Still an active and influential lobbying force
in Washington, the UCCA does not appear to have shed its reverence for
Banderist nationalism. In 2009, on the 50th anniversary of Bandera’s death, the
group proclaimed him “a symbol of strength and righteousness for his followers”
who “continue[s] to inspire Ukrainians today.” A year later, the group honored
the 60th anniversary of the death of Roman Shukhevych, the OUN-B commander of
the Nachtigall Battalion that slaughtered Jews in Lviv and Belarus, calling him
a “hero” who “fought for honor, righteousness…”
Back in Ukraine in 2010, then-President Viktor
Yushchenko awarded Bandera the title of “National Hero of Ukraine,” marking the
culmination of his efforts to manufacture an anti-Russian national narrative
that sanitized the OUN-B’s fascism. (Yuschenko’s wife, Katherine Chumachenko,
was a former Reagan administration official and ex-staffer at the right-wing
Heritage Foundation).
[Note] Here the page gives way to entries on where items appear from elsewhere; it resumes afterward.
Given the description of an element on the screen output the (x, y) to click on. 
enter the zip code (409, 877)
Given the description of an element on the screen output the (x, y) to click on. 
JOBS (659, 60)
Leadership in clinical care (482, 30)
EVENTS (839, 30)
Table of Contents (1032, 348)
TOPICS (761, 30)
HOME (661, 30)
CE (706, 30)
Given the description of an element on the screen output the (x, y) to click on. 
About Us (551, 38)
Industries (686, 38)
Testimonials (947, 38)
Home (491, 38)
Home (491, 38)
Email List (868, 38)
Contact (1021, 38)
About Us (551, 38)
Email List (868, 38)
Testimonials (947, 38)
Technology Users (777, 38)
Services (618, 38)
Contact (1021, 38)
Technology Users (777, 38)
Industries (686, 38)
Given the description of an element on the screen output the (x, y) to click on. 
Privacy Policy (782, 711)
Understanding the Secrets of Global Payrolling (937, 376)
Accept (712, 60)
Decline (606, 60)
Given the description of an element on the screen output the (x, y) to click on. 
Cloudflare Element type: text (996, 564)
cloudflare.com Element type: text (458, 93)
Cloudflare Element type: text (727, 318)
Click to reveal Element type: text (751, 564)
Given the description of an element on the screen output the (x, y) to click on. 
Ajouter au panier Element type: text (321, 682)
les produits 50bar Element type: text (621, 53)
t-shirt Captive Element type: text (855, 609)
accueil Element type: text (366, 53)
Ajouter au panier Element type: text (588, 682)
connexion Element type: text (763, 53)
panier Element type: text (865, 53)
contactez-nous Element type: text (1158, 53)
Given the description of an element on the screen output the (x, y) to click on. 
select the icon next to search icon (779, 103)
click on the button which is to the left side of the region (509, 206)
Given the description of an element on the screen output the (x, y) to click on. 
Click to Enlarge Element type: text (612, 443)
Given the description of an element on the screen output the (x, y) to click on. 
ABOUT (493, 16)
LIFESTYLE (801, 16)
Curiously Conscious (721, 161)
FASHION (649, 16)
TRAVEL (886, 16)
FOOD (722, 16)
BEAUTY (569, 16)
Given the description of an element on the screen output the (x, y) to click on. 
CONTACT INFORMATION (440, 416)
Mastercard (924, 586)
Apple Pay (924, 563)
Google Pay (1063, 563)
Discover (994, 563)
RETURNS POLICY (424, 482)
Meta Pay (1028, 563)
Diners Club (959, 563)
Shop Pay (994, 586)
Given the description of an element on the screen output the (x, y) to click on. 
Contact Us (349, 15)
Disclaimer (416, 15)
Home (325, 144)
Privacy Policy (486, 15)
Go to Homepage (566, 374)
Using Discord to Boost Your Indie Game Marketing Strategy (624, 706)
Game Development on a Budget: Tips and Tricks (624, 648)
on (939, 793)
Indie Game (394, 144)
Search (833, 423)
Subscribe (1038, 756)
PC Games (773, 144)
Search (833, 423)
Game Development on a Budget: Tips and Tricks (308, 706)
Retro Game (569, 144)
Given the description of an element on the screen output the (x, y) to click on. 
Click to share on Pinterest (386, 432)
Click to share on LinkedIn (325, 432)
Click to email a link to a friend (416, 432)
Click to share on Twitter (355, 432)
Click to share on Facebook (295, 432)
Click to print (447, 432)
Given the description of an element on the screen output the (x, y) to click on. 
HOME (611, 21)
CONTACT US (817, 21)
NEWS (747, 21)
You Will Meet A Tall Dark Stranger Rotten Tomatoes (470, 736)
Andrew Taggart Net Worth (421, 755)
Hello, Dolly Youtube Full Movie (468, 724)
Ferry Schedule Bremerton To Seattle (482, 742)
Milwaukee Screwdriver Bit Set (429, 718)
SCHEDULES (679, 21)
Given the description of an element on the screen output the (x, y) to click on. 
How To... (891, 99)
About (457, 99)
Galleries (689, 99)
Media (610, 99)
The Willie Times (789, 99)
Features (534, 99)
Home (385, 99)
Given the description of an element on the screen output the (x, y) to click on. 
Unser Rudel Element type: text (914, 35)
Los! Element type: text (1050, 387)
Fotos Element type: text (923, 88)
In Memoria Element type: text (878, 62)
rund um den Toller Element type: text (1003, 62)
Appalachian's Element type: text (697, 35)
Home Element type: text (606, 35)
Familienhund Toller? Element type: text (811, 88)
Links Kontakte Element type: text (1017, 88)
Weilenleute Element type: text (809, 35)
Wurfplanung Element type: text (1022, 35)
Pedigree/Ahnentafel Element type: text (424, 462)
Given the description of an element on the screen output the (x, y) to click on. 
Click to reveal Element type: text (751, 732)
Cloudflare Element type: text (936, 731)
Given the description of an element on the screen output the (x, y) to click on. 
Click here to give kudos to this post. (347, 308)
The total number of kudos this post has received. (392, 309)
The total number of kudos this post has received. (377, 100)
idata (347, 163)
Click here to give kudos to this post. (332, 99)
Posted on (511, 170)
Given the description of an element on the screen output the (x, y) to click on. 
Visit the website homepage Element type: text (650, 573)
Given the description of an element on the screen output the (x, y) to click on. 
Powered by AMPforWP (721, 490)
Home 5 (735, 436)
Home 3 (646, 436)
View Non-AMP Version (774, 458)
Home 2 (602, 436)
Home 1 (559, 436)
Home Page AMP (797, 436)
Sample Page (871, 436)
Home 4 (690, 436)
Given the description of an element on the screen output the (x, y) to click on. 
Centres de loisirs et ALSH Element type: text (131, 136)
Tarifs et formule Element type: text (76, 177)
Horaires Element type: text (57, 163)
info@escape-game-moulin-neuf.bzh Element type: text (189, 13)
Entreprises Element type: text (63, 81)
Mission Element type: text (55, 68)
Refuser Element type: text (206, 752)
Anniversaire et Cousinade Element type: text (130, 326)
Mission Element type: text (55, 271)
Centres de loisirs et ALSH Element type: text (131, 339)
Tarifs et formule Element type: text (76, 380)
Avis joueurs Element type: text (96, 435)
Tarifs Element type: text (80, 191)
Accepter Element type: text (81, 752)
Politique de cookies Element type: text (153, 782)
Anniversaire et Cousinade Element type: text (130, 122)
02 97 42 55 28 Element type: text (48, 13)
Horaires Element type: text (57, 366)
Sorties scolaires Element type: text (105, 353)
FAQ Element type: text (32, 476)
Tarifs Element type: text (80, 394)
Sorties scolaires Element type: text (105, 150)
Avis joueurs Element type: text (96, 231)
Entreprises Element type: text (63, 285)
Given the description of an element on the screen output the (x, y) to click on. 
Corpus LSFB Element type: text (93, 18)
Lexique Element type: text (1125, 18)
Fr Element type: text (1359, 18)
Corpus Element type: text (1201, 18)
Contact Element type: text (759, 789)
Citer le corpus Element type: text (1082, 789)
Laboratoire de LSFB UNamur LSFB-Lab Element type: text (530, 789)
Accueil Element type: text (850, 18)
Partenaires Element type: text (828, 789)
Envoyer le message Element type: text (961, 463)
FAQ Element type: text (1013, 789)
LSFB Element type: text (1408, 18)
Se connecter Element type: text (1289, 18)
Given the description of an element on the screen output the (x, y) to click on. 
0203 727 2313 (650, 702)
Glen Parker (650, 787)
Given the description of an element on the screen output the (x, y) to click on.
When the European Parliament condemned Yushchenko's
proclamation as an affront to "European values," the UCCA-affiliated
Ukrainian World Congress reacted with outrage, accusing the EU of "another
attempt to rewrite Ukrainian history during WWII." On its website, the
UCCA dismissed historical accounts of Bandera's collaboration with the Nazis as
"Soviet propaganda."
Following the demise of Yanukovich this month,
the UCCA helped organize rallies in cities across the US in support of the
EuroMaidan protests. When several hundred demonstrators marched through
downtown Chicago, some waved Ukrainian flags while others proudly flew the red
and black banners of the UPA and OUN-B. "USA supports Ukraine!" they
chanted.
In western Ukraine Bandera is looked upon as a freedom fighter and hero. The UCCA's main purpose is to support a free and democratic Ukraine. It does not support any neo-Nazi violence in Ukraine.